China planned to draft its first national action plan to protect human rights, said the State Council Information Office on Tuesday.

The action plan would cover aspects such as improving government function, expanding democracy, strengthening the rule of law, improving people's livelihood, protecting rights of women, children and ethnic minorities and boosting public awareness of human rights, said a statement of the office.

The action plan will be drafted by a panel from the office and Foreign Ministry, joined by more than 50 departments, public associations and non-governmental organizations, including the country's legislature, top political advisory body, supreme court, supreme procuratorate and the National Development and Reform Commission.

More than 10 human rights experts from key universities and academic institutions would form a group to advise the panel, the statement said.

Once the plan was done, it would guide China in the development of human rights, it added.

"As the first of its kind, the plan will leave important effect on the country's human rights development in the future," said Dong Yunhu, vice president and secretary general of the China Society for Human Rights Studies.

"As this year marks the 30th anniversary of China's reform and opening up, the release of the plan bears great significance," he said.

"In the past three decades, China made great progress in protecting human rights practically and theoretically but it still needs a nationwide plan to guide where the cause should go."

"It is based on all the progress we made in this field that we began to make such a plan."

The Chinese government issued the first white paper describing the country's human rights situation in 1991, officially adopting the concept of "human rights" in its political strategy.

Since then, the country has issued 40 such documents on human rights protection but never a state action plan on what it is going to do in this field.

"Those white papers revealed the past and the present situation. But through this plan, we look on the future," Dong said.
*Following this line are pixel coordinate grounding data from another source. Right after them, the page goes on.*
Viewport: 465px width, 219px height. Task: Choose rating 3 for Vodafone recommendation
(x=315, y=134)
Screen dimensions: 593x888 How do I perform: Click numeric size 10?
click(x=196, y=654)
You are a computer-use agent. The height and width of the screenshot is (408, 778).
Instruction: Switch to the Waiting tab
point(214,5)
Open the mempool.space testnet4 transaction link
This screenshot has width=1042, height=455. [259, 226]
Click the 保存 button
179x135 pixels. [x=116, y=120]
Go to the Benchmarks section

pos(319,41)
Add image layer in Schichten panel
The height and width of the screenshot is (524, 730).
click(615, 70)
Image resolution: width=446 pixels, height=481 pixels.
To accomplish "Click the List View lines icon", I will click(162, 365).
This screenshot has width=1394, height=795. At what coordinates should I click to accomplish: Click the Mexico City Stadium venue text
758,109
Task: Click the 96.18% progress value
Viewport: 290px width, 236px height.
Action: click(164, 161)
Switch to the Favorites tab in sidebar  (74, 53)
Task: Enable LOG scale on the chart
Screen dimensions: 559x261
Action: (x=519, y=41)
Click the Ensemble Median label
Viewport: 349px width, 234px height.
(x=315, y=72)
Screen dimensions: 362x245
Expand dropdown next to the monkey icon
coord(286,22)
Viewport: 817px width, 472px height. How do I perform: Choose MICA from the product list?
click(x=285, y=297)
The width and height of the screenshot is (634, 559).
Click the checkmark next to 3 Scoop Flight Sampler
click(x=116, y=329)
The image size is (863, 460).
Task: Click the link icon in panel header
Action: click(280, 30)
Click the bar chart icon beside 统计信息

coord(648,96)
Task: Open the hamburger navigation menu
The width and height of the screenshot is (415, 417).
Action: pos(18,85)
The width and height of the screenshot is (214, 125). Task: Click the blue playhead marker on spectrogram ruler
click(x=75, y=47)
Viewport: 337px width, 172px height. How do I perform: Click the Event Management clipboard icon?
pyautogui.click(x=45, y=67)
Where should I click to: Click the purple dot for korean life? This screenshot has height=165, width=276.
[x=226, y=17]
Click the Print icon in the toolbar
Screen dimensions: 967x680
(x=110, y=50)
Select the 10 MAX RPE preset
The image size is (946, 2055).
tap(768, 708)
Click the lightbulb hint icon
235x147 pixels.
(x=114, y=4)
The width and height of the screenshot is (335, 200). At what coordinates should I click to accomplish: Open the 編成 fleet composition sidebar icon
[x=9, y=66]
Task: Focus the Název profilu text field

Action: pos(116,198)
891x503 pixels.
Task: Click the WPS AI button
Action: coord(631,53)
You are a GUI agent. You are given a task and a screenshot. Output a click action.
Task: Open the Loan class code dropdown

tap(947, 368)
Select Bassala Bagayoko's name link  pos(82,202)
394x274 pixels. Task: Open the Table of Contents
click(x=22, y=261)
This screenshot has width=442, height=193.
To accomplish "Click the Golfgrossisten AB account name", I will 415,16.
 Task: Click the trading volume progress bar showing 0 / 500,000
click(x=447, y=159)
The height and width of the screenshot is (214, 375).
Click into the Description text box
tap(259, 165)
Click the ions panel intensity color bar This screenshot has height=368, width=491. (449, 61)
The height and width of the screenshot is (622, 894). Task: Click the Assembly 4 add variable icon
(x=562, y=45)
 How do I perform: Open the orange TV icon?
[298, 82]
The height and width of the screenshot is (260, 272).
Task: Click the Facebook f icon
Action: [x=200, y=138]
The plan embodies the government's effort to carry out the country's "constitutional principle of respecting and safeguarding human rights", which was adopted in 2004, and the development concept of putting people first, he said.

"The panel will carefully plan the human rights development in details and put forward practical policies and measures," said Wang Chen, minister in charge of the State Council Information Office.

But he did not release the timetable of drafting and when the plan would be implemented.